[Records to process — start]

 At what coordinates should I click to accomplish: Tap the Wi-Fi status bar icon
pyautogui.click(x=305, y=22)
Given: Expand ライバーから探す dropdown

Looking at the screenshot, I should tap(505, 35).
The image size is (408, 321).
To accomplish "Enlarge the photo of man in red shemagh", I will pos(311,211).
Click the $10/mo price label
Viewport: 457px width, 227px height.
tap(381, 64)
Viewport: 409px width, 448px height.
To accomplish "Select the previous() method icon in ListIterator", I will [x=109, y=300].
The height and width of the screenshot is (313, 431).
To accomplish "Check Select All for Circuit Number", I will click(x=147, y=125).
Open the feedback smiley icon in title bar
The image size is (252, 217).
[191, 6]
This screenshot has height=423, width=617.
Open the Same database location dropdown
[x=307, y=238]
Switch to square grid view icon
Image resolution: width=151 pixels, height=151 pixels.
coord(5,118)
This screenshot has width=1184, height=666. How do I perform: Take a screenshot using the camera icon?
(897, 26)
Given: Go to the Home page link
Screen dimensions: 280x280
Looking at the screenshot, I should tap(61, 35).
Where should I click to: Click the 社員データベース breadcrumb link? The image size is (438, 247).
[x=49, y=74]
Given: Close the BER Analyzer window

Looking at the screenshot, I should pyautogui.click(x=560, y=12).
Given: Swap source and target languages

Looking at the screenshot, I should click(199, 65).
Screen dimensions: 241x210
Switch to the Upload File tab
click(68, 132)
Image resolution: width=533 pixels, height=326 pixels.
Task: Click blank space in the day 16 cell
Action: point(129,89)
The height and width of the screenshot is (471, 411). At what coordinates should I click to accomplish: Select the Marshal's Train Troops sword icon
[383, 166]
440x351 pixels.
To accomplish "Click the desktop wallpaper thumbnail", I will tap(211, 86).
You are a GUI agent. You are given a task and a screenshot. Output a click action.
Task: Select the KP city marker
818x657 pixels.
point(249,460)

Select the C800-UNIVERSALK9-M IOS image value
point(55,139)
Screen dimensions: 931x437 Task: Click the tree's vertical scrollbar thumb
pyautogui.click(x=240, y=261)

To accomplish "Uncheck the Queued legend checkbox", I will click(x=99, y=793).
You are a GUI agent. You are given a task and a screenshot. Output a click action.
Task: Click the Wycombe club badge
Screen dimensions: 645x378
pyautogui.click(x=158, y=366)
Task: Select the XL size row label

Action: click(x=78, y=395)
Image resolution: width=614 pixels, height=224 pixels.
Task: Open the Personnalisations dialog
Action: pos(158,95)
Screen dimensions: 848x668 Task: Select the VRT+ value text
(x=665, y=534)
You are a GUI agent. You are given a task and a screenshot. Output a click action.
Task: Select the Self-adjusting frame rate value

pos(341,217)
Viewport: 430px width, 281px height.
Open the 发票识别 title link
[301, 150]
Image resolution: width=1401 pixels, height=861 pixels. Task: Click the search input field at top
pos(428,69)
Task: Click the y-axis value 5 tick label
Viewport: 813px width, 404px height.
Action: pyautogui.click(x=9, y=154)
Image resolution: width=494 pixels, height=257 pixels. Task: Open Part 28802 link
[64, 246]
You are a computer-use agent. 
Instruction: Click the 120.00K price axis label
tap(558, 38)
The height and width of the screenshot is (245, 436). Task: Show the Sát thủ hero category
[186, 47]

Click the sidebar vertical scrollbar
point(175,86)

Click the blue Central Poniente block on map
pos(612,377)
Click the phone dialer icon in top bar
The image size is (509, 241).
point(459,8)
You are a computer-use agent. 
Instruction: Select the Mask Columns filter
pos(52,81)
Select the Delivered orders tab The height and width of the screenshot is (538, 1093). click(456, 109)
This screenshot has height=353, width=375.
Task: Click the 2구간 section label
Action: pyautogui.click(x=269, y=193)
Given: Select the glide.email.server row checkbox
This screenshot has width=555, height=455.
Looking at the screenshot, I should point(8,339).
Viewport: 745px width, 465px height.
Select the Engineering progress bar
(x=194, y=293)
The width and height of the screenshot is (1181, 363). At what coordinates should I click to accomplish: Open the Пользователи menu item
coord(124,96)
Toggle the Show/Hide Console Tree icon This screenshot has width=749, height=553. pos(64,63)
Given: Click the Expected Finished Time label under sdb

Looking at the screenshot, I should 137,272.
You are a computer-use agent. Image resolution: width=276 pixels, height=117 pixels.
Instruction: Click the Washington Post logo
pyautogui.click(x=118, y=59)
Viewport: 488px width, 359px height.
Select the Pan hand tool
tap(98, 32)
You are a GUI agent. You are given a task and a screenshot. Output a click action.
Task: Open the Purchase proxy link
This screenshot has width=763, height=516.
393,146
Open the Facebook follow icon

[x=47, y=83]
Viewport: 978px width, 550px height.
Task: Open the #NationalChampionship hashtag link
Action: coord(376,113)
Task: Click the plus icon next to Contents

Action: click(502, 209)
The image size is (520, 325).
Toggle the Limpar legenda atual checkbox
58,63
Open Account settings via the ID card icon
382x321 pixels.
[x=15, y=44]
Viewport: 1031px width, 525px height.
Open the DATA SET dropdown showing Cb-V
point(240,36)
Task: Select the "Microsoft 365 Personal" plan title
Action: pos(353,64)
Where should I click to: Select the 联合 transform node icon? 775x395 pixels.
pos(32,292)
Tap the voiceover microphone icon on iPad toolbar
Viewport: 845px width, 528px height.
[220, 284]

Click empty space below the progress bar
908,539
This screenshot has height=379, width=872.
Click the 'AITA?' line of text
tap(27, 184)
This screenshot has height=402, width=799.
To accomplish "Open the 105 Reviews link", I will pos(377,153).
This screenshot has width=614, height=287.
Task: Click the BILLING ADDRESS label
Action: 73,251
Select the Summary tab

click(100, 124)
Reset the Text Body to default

[Records to process — finish]

* Task brief
What the task asks for is a word-for-word repeat of the lines above, from the first through the one containing "The height and width of the screenshot is (313, 431).".

* Output of the task
 At what coordinates should I click to accomplish: Tap the Wi-Fi status bar icon
pyautogui.click(x=305, y=22)
Given: Expand ライバーから探す dropdown

Looking at the screenshot, I should tap(505, 35).
The image size is (408, 321).
To accomplish "Enlarge the photo of man in red shemagh", I will pos(311,211).
Click the $10/mo price label
Viewport: 457px width, 227px height.
tap(381, 64)
Viewport: 409px width, 448px height.
To accomplish "Select the previous() method icon in ListIterator", I will [x=109, y=300].
The height and width of the screenshot is (313, 431).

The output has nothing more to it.